A new variation of the well-known clickjacking attack, termed “DoubleClickjacking,” poses a serious security threat to web applications and their users. This novel technique exploits a user's double-click action to bypass all known defenses against traditional clickjacking, including SameSite cookies and X-Frame-Options headers. By taking advantage of timing quirks between mouse events, attackers can manipulate users into unknowingly authorizing malicious actions, such as granting OAuth permissions or altering account settings.

How DoubleClickjacking works

The attack, devised by security researcher Paulos Yibelo involves a deceptive sequence where a user interacts with two browser windows. Here's the breakdown:

1. Initial setup: An attacker-controlled webpage opens a new window, presenting a seemingly legitimate prompt like a CAPTCHA.
2. Window hijack: Upon the user's first click, the attacker's script manipulates the parent browser window to load a sensitive page, such as an OAuth authorization form.
3. Click exploitation: As the user completes the double-click, the second click inadvertently interacts with the now-exposed sensitive page in the parent window, authorizing the attacker's request.

The attack leverages the delay between the ‘mousedown' and ‘onclick' events to execute this swap seamlessly. Importantly, it requires minimal user interaction and works across all major web platforms supporting OAuth APIs, making it a universal threat.

DoubleClickjacking has been demonstrated on high-profile platforms like Salesforce, Slack, and Shopify. These services, which cater to millions of users worldwide, are particularly susceptible due to their reliance on OAuth for user authentication and API permissions.

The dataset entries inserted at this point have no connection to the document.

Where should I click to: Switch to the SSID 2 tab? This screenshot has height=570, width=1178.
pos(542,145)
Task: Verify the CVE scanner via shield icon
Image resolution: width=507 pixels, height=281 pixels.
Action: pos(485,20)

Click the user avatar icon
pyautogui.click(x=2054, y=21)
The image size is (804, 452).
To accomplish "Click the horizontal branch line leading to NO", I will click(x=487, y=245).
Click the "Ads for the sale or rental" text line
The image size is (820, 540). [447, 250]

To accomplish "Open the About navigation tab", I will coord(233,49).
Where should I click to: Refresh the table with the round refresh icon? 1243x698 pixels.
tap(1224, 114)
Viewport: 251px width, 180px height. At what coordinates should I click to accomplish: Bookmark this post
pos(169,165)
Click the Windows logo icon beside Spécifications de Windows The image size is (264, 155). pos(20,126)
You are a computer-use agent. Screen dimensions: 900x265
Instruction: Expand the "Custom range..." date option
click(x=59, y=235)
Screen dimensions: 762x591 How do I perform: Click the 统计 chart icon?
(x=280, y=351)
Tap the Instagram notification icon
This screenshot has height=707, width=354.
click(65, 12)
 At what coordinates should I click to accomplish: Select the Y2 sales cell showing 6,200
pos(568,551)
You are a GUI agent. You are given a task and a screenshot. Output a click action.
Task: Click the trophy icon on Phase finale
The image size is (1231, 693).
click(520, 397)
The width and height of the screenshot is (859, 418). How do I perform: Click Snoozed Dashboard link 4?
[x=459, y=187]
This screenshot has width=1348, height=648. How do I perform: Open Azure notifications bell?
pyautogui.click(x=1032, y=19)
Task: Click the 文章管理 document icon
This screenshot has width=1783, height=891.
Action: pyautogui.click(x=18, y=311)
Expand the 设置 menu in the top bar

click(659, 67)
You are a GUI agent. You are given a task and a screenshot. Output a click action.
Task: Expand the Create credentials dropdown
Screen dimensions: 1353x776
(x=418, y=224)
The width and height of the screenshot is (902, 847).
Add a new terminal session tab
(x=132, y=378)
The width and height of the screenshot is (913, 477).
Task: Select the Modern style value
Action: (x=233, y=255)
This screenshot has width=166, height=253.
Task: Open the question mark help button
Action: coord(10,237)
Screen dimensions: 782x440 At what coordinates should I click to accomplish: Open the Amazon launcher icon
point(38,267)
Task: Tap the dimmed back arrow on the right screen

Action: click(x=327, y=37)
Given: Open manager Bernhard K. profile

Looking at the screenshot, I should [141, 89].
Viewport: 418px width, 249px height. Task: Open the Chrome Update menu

Key threats posed by DoubleClickjacking include account takeovers where users unknowingly grant attackers broad API access, and settings manipulation, where attackers can disable security features, change account configurations, or confirm fraudulent transactions. Additionally, the attack could extend beyond websites to include browser-based crypto wallets and mobile apps, further broadening its scope.

Mitigation strategies

Traditional anti-clickjacking measures, such as X-Frame-Options headers and SameSite cookies, are ineffective against DoubleClickjacking. These defenses are designed to prevent single-click attacks but do not account for multi-click scenarios or rapid window context switching. Additionally, the reliance on mouse event timing gives attackers a powerful tool to bypass security controls without raising suspicion.

To combat this new threat, developers and security teams should implement immediate protective measures:

• Client-side defenses: A JavaScript-based library that disables buttons by default and activates them only after detecting genuine user interaction (e.g., mouse movement or keyboard input) can prevent exploitation. Platforms like Dropbox and GitHub have successfully deployed similar protections.
• Long-term browser improvements: Introducing a new HTTP header, such as ‘Double-Click-Protection: strict,' could mitigate this attack by restricting rapid UI changes during a double-click sequence. Expanding content security policy (CSP) capabilities to cover such scenarios is another potential solution.
• Tips for developers: Sensitive pages, especially those handling OAuth, payments, or high-privilege actions, should adopt protective libraries or ensure strict UI validation.